Abstract

Clear cell odontogenic carcinoma (CCOC) is a rare malignant neoplasm, originating from odontogenic epithelium. In this report, we present a case of CCOC of the maxilla of a 63-year-old male patient. The patient with the medical history of Thromboangiitis obliterans and hypertension had received limp amputation due to his ailment. Intraoral examination of the patient revealed spontaneous oroantral perforation in the premolar/molar region of the right maxilla without any history of traumatic tooth extraction. The premolars were missing and an irregular fleshy lump was bulging from the sinus. The 1st molar tooth had high mobility with mesial tipping and its roots were included inside the tumor. In clinical examination no lymph node enlargement was identified. Both panoramic and three-dimensional computed tomography images revealed wide bone resorption with the perforation of the palatal bone and the destruction of lateral wall of the right maxillary sinus.
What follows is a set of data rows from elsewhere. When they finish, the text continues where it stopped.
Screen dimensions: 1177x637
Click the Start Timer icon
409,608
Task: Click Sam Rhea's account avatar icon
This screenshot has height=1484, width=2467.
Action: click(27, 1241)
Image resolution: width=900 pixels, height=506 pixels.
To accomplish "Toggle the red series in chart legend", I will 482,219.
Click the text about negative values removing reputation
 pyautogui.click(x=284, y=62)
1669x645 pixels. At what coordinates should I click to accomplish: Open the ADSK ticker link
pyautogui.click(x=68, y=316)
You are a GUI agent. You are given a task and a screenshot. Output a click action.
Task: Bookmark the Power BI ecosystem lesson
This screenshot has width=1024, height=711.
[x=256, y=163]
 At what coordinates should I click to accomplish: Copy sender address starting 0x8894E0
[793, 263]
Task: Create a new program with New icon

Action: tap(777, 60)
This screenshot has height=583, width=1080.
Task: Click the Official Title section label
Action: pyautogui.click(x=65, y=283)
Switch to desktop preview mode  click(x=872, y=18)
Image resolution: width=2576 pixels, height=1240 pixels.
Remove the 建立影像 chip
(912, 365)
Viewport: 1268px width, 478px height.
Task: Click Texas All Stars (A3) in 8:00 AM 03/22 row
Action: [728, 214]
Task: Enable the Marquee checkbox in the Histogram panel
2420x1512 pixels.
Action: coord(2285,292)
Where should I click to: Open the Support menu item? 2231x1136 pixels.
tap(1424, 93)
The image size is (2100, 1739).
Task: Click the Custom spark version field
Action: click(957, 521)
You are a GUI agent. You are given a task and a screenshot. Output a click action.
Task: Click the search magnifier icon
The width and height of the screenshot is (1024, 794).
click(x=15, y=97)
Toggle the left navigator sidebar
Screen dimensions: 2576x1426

The remaining two right molars were extracted and a biopsy was taken from the lump. Due to spontaneous perforation of the maxillary sinus, the preoperative diagnosis was thought to be ameloblastoma. The histological examination revealed the lesion to be CCOC. The patient, who had no metastases, underwent right hemi-maxillectomy, radiotherapy and chemotherapy. The case presented here indicates the importance of considering malignancy in cases of spontaneous oroantral perforation for early diagnosis and treatment.